:: Extrait du texte ::

L'album a tout pour se casser la gueule. Deux premiers titres de plus de sept minutes qui n'en font qu'un seul, des grandes vagues synthétiques, une ambiance qu'on pourrait facilement qualifier de planante, de musique d'ambiance (qui a dit d'ascenseur ?) des sons étranges, qui naviguent joliment dans la stéréo, et c'est seulement dans la neuvième minute qu'une mélodie franche nous arrive. Tellement pop cette petite mélodie ! Elle aguiche, fascine, un peu trop aiguë pour être honnête, Elle s'en va et elle revient, faite de tous petits riens... Ça revient ça se retient. Il avait raison Claude, c'est peut être bien ça, une chanson populaire. Cette petite mélodie, escortée par ces sons stellaires, une sorte de refrain, qui transfigure le tout synthétique pour arriver au premier point d'accroche d'Oxygène, au premier vrai lien de l'album entre l'expérimentation et la pop. Quelque chose de rassurant, qui permet de recoller les oreilles qui auraient pu se perdre dans les méandres stéréophoniques. Il joue beaucoup avec ça, perdre l'auditeur pour mieux le raccrocher, comme avec les "Part III" & "Part IV", la première vraie pause, car il faut bien changer de face à un moment, annoncée par des chants d'oiseaux, précédée d'une ambiance à la Wendy Carlos, avant de nous sortir la pierre angulaire de l'album, celle qui attaque la seconde face, le classique. On peut même parler de tube je pense. J'ose. C'est pas vraiment risqué en même temps. Elle déboule sans crier cette "Part IV", surprenant son monde, puis s'évapore, pour retrouver une influence quasiment baroque, la "Part V" étant, à mon sens, très inspirée par l'Ouverture n° 3 en ré majeur de Bach. Mais si, vous la connaissez, vous avez forcément déjà entendu le second mouvement qui se fait appeler "Air", dont Wendy Carlos, encore elle, a fait une superbe adaptation au Moog sur son très recommandable Switched-On Bach de 1968.
C'est une inspiration, une évocation, ne vous attendez pas à reconnaître le sample utilisé par Sweetbox en 97, il développe durant dix pleines minutes quelque chose de feutré, comme une sieste. Une sieste magnético-baroque, aux accents Moroderiens. Rien que ça. Avec une magie spatiale, un développement des sons qui modulent de gauche à droite, et l'océan. L'océan synthétique, les mouettes analogiques, la conclusion presque balnéaire de ce voyage immersif, bien plus intense qu'il n'y parait.

:::

[Objectif de la tâche]: Extrayez de la critique de l'album Oxygène le passage qui va de « C'est une inspiration, une » jusqu'à « qu'il n'y parait. ». Reproduisez-le sans la moindre modification.

:: Données extraites ::

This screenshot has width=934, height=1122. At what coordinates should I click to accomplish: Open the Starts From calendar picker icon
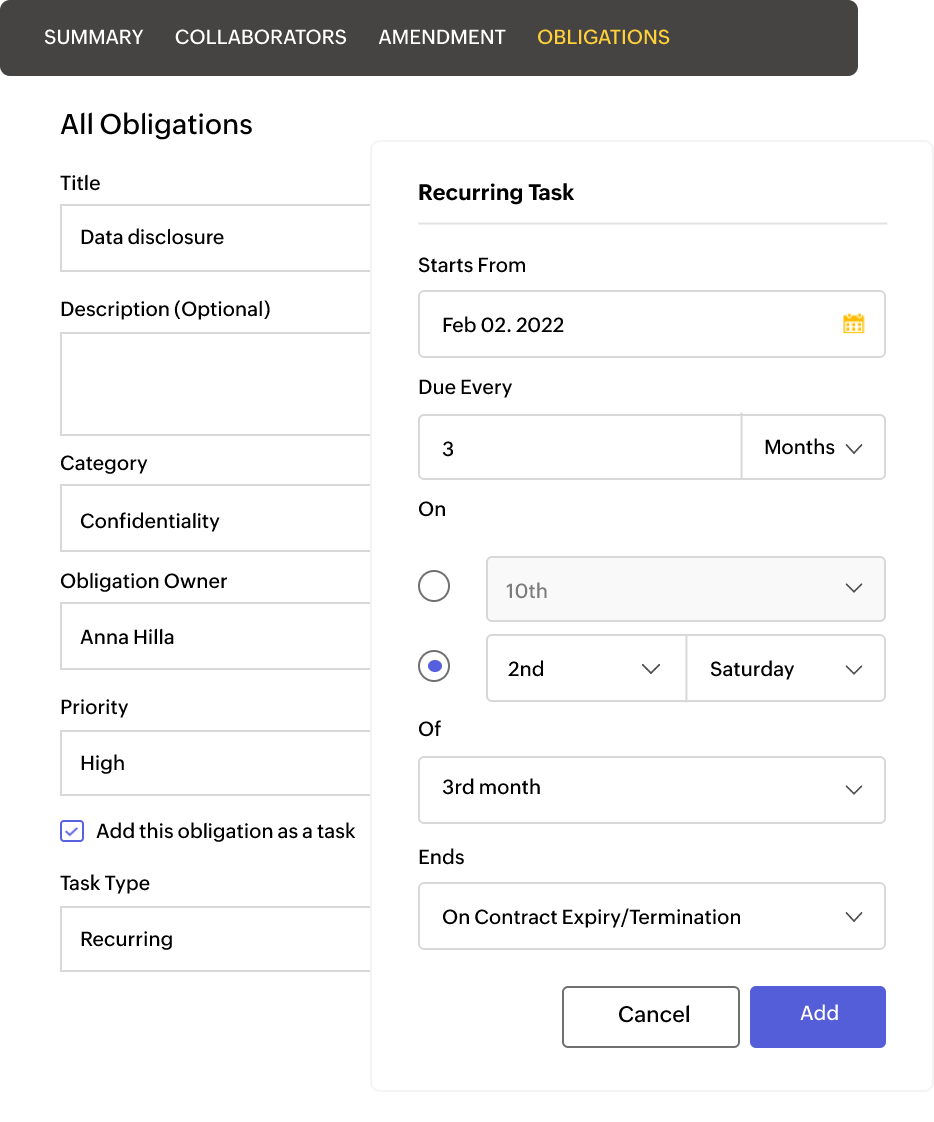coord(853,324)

:::
:: Données extraites ::

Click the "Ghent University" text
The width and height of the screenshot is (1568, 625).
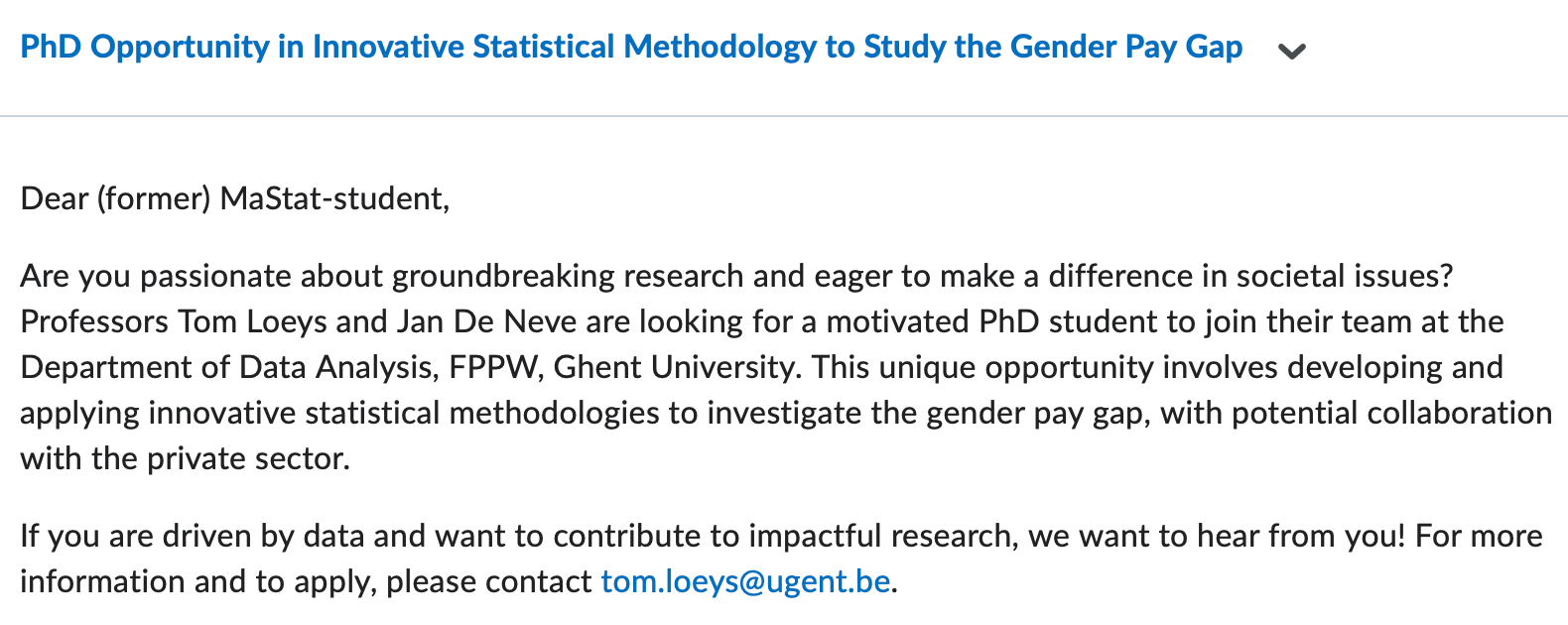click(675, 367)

:::

[Réponse à l'exercice]:
C'est une inspiration, une évocation, ne vous attendez pas à reconnaître le sample utilisé par Sweetbox en 97, il développe durant dix pleines minutes quelque chose de feutré, comme une sieste. Une sieste magnético-baroque, aux accents Moroderiens. Rien que ça. Avec une magie spatiale, un développement des sons qui modulent de gauche à droite, et l'océan. L'océan synthétique, les mouettes analogiques, la conclusion presque balnéaire de ce voyage immersif, bien plus intense qu'il n'y parait.